02.10.14Personal Confession: How It All Came Crashing Down
In my workshops I often like to tell stories about my home life and particularly my wife, Lisa, who is an incredible wife, mom, partner, etc. and who is so busy being those things that she hasn’t really had time to read any of my books. Bless her, she tries, but every time she starts to read one of them I look over at her and she’s snoring away. She must be very tired, I assure myself, but the words ring false. There is not much better for keeping you very, very humble than your better half counting sheep after five pages of reading something you wrote and doing that for four years running.

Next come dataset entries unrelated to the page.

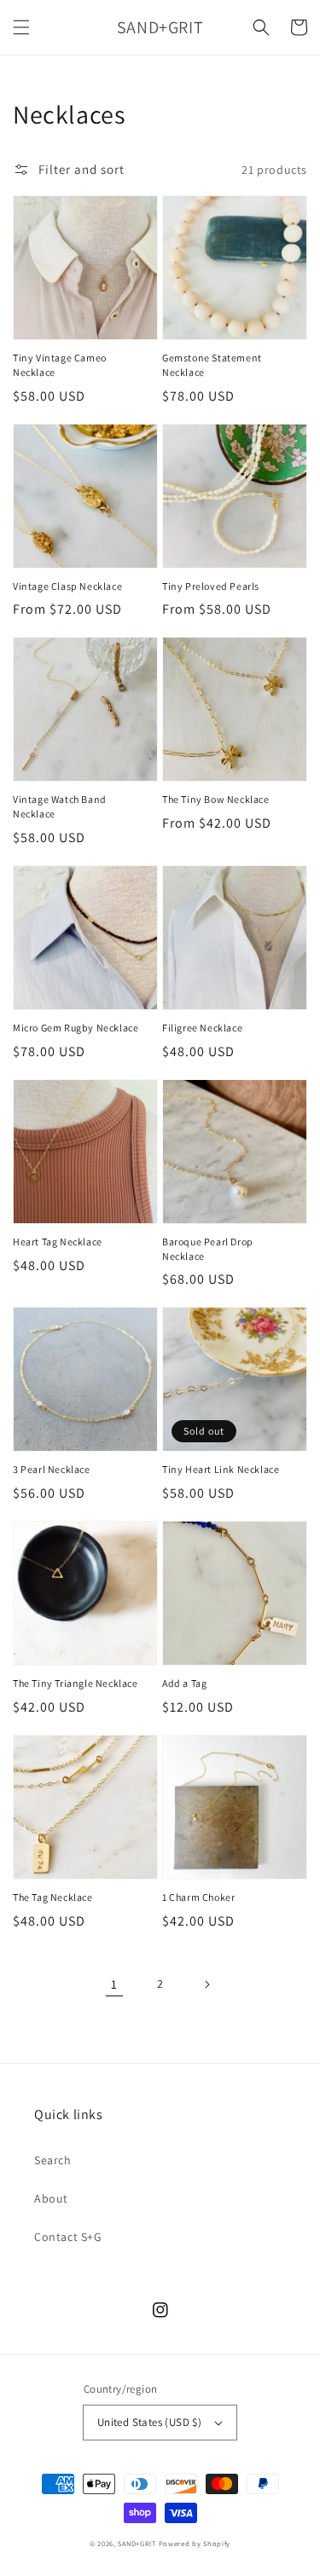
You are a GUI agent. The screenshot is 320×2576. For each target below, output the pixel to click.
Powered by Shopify (195, 2543)
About (51, 2198)
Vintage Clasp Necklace (67, 586)
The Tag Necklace (53, 1897)
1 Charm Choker (198, 1897)
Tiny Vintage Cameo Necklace (60, 364)
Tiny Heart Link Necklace (220, 1469)
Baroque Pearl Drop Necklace (207, 1248)
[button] (21, 27)
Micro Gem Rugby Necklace (75, 1027)
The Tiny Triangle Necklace (75, 1683)
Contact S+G (68, 2236)
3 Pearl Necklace (51, 1469)
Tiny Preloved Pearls (210, 586)
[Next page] (206, 1984)
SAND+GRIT (136, 2543)
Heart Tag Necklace (57, 1241)
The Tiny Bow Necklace (216, 799)
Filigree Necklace (202, 1027)
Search (53, 2160)
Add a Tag (184, 1683)
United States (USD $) (149, 2422)
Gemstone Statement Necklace (212, 364)
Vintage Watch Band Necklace (60, 806)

Anyway, the upside of this, which I love to get mileage from at my workshops, is that she does not know about a whole bevvy of techniques she might use to hold me much more accountable! I mean, it’d be great if she read the books and all but I think I can live with the trade. Plus I get to tell hilarious stories about how different my life would be if my wife read the behavior management chapter in TLaC. And most of all I use the story of my laundry issues to talk about the difference between taking feedback and using it. (See Practice Perfect, rule 23). Essentially, I struggle to get my laundry in the laundry basket and this drives my wife batty. But, I note, I am very good at taking feedback. When she tells me how much my laundry habits bug her I nod and look at her earnestly. I promise to do better. I repeat her feedback back to her. “So it bothers you that my clothes are only near the basket,” I say in my best ‘trying to do better’ voice. “It’s your closet too.” And then the next day I leave my socks a few feet to the left or right of the basket all over again.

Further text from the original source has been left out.